The combined use of Twitter and Vine specifically for medical education has the potential to be a very powerful tool. With recent provision of Twitter Activity metrics for each tweet and Vine loop data, there is the potential for some interesting analysis. It is my belief that this is a first and once again a demonstration that Urology is leading the way with innovation in medical education and social media. I hope you will join us.

Henry Woo (@drhwoo) is Associate Professor of Surgery at the Sydney Adventist Hospital Clinical School of the University of Sydney. He is the Editor in Chief of BJUI Knowledge, an innovative on-line CME portal that launches this year.


4 replies
  1. Fernando Gomez Sancha
    Fernando Gomez Sancha says:

    Great idea Henry!!

    Vine has been around for a while, waiting for you to come up with this idea. I agree it has a great potential value as a teaching tool… it can allow for surgical video tips, maybe could hold two or three slides that summarize important knowledge pills. It allows for sound as well. The looping of the video can help reinforce the message.
    The rate of change in urology is accelerating and urologists are so busy that keeping up to date with change is a true challenge. We need this kind of tool to spread the news and deliver important messages and to spike curiosity among our colleagues worldwide.
    I would consider not limiting the twitter account only to vine 6 second videos, but also occasionally add links to other videos in other platforms online that are worth recommending. Keep up the good work BJUI!

  2. Dr. Brian Stork
    Dr. Brian Stork says:


    Great post!

    Vine has several great things going for it including easy of use, brevity and repetition.

    As a beekeeper, I frequently use Vine to educate people about the behavior of bees and to try to get them interested in beekeeping as a hobby. This is a Vine video I shot of a swam of bees in my neighbor’s cherry tree. When people ask me about how and why bees swarm, I just take out my iPhone, show them the video and give a short narrative.

    As a physician, I’ve found Vine to be an equally effective educational tool for patients. It’s great for patients who have difficulty understanding written materials. It can also provide patients a quick overview of surgical procedures – in this case, InterStim.

    As you suggest, it can be a great tool to educate residents and physician assistants. This is a video I shot the other day of some rather unusual renal anatomy. When using Vine in this manner, however, we need to be extra diligent and cautious to protect patient privacy.

    Finally, if you need something to help you get to sleep at night, you can read more about how I’m using Vine in my practice via this link:

    Congratulations on UroVine, Henry.
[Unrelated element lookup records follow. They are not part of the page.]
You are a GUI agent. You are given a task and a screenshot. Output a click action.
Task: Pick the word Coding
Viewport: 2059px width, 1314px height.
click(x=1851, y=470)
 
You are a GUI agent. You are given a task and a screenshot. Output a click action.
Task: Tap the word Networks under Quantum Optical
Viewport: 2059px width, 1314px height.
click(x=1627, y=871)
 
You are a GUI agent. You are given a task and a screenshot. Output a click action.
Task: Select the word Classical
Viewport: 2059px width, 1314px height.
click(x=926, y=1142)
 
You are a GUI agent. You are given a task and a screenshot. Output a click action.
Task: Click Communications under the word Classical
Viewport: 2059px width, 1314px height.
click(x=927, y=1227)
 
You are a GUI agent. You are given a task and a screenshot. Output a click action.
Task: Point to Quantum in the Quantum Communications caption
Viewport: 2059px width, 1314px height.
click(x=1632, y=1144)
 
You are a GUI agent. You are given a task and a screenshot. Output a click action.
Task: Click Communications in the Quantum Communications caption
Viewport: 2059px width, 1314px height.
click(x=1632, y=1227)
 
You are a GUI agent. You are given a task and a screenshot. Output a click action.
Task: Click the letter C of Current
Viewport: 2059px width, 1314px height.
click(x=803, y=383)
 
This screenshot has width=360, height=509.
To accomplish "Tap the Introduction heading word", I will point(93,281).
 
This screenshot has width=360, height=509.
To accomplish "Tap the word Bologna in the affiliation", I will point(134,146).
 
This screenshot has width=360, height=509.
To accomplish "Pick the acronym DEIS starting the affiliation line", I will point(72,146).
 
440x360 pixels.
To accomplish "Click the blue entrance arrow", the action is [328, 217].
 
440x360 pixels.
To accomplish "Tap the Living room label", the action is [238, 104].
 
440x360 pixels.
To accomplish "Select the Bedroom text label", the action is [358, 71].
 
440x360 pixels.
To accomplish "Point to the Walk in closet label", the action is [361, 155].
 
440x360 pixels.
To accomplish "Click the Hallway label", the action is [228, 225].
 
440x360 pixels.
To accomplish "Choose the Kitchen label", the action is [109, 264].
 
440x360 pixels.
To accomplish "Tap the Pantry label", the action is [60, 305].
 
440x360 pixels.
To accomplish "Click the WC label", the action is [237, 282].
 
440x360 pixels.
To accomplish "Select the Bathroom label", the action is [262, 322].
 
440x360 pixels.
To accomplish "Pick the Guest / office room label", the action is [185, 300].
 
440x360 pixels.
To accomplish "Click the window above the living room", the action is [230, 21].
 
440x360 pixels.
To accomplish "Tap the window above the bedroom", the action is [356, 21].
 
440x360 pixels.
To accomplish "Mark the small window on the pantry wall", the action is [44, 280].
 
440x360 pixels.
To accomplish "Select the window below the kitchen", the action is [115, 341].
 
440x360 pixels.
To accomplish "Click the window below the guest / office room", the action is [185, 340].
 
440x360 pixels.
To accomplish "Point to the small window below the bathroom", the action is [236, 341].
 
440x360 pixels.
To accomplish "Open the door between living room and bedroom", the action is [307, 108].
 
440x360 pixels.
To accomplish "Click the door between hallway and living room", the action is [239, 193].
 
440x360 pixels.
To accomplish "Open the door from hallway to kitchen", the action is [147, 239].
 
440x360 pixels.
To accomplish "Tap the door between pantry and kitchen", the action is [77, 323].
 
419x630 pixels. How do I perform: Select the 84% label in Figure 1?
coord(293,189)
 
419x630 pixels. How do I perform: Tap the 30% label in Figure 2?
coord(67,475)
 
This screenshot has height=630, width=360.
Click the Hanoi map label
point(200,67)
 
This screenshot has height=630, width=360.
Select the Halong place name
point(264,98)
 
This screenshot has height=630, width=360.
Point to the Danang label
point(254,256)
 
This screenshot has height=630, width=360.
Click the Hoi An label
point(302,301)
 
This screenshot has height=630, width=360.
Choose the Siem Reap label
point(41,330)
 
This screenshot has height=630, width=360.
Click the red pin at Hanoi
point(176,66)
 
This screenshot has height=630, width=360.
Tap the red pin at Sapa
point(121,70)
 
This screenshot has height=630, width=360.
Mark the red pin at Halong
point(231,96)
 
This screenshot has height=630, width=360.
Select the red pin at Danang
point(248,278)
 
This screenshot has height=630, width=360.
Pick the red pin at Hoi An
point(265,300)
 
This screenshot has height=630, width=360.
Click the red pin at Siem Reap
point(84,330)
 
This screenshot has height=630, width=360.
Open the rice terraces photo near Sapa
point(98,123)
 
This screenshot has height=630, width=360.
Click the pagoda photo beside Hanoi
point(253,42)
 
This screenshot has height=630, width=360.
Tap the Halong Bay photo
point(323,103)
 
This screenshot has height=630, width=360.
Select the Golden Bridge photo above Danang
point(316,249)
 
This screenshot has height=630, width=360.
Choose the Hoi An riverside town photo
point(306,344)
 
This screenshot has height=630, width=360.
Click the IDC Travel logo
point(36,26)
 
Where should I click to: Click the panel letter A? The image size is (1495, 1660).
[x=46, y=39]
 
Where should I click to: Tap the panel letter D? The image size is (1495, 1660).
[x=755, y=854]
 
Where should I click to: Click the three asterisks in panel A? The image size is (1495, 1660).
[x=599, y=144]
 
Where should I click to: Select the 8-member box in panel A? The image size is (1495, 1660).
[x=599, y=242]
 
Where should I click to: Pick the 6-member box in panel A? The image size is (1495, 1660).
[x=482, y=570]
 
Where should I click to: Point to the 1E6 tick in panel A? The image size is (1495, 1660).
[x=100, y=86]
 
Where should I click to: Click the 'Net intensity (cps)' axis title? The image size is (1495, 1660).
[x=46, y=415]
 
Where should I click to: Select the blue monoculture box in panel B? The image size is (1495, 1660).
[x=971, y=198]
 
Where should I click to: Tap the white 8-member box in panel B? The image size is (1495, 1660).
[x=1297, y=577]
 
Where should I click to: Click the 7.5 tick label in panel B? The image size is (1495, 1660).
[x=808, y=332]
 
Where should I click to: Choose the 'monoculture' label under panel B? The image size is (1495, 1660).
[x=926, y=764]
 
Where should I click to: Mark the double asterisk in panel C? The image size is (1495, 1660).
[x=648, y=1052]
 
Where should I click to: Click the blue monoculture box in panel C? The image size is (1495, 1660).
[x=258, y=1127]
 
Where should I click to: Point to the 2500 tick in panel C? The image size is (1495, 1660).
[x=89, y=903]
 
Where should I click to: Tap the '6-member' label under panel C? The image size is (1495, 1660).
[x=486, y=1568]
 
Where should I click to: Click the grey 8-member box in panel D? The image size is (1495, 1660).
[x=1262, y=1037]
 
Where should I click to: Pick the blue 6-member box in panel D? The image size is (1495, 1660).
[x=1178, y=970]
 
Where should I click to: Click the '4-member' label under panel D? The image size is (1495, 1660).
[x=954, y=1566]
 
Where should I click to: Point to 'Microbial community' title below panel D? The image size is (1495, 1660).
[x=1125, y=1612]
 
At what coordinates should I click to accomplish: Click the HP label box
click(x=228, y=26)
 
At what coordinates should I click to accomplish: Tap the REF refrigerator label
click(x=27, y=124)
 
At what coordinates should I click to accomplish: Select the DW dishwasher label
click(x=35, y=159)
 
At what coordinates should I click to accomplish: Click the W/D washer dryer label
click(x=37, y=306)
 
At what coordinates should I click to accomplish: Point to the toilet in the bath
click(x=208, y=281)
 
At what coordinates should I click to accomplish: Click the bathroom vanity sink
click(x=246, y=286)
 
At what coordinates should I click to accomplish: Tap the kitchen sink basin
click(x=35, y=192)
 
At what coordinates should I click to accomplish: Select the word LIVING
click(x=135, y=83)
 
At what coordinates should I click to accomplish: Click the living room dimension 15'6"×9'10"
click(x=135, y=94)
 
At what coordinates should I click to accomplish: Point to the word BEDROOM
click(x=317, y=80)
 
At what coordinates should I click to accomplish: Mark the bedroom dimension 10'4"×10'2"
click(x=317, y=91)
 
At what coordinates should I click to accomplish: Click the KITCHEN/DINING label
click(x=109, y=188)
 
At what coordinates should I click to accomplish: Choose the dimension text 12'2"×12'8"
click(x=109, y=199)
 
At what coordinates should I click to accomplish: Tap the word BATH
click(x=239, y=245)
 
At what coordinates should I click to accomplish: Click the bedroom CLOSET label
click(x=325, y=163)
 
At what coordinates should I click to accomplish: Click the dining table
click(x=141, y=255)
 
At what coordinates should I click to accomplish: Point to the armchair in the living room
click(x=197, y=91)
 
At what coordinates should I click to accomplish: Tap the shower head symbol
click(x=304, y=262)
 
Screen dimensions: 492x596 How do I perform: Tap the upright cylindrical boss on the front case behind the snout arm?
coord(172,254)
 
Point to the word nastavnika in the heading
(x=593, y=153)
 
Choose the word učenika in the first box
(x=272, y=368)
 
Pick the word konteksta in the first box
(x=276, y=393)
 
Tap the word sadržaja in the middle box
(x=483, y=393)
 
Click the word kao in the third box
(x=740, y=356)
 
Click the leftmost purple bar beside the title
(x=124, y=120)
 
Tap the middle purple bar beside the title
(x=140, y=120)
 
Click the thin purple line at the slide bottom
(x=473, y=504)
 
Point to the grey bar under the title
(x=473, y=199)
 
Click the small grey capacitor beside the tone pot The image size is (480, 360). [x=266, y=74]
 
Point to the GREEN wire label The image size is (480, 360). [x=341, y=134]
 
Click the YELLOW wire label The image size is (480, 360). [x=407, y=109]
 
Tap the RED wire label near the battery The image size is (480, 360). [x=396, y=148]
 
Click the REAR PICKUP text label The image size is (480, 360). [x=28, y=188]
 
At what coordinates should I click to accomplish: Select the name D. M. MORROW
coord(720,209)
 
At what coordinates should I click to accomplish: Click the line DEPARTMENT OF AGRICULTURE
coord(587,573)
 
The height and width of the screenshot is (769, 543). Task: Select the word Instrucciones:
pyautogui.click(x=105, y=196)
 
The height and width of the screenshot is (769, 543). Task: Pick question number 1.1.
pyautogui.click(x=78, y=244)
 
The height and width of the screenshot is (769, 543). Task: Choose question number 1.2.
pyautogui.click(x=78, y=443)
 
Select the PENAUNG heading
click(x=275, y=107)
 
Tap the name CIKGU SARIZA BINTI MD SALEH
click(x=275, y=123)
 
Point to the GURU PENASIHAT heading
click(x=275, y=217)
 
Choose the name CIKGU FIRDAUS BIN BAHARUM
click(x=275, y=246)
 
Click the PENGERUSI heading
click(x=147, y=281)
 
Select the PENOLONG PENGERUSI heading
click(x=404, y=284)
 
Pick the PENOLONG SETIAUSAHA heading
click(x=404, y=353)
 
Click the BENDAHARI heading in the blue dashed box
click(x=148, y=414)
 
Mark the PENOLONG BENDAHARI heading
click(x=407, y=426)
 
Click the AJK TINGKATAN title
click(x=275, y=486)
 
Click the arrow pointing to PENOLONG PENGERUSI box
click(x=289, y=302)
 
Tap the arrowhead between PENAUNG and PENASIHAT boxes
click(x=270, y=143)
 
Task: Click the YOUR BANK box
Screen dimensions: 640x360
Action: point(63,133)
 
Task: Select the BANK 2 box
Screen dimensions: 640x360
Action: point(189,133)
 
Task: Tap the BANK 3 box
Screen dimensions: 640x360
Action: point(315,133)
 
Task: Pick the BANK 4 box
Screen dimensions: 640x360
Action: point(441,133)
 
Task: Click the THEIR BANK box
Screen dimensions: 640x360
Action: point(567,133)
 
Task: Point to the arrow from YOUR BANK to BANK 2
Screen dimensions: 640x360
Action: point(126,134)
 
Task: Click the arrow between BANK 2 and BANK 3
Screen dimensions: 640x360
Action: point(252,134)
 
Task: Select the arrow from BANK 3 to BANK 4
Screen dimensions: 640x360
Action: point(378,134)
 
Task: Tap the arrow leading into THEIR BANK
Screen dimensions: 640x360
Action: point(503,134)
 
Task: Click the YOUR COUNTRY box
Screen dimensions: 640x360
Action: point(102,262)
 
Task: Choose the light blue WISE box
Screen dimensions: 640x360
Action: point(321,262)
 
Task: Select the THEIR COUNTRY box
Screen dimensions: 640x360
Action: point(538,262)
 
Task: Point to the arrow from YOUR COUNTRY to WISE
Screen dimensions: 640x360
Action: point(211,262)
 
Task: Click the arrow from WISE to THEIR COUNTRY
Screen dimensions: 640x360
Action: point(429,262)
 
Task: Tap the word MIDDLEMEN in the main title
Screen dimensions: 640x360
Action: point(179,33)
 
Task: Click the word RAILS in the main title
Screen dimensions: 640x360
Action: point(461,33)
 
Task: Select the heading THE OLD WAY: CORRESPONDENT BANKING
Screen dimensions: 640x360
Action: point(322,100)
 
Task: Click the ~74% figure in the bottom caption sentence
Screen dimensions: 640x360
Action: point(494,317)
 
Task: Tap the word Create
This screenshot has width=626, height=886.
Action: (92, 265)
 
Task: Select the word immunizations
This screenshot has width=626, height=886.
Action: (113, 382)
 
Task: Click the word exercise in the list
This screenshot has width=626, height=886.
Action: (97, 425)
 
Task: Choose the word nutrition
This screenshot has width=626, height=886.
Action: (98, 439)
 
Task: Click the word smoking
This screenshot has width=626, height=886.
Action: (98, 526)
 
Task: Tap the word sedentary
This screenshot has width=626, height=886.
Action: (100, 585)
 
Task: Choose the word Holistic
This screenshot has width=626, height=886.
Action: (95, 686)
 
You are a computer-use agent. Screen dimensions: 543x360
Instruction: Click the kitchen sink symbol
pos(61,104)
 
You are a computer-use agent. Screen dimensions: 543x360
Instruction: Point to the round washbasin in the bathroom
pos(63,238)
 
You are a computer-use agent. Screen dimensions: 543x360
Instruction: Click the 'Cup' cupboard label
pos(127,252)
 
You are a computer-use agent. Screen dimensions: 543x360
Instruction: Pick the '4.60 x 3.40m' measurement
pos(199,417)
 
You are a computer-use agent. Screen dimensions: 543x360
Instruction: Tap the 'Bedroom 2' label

Keep up the great work!


  3. Henry Woo
    Henry Woo says:

    Thanks Fernando and Brian. Both of you are already doing great work in this space. Innovation in social media tools appears to be happening on both sides of the Atlantic and we could also say on both sides of the Pacific. Hoping to see urologists sign up to Vine and to have a ‘play’ and to submit their learning vines to @UroVine for dissemination.

  4. Peter Chin
    Peter Chin says:

    Great post Henry!
    It is an interesting and effective amalgamation of two technologies that marry a short narrative with visual reinforcement. I think you have identified a powerful teaching and learning tool that suits visual and endoscopic specialties such as Urology. I can’t wait to see how the Urologists of the world are going to utilize this platform that you have identified.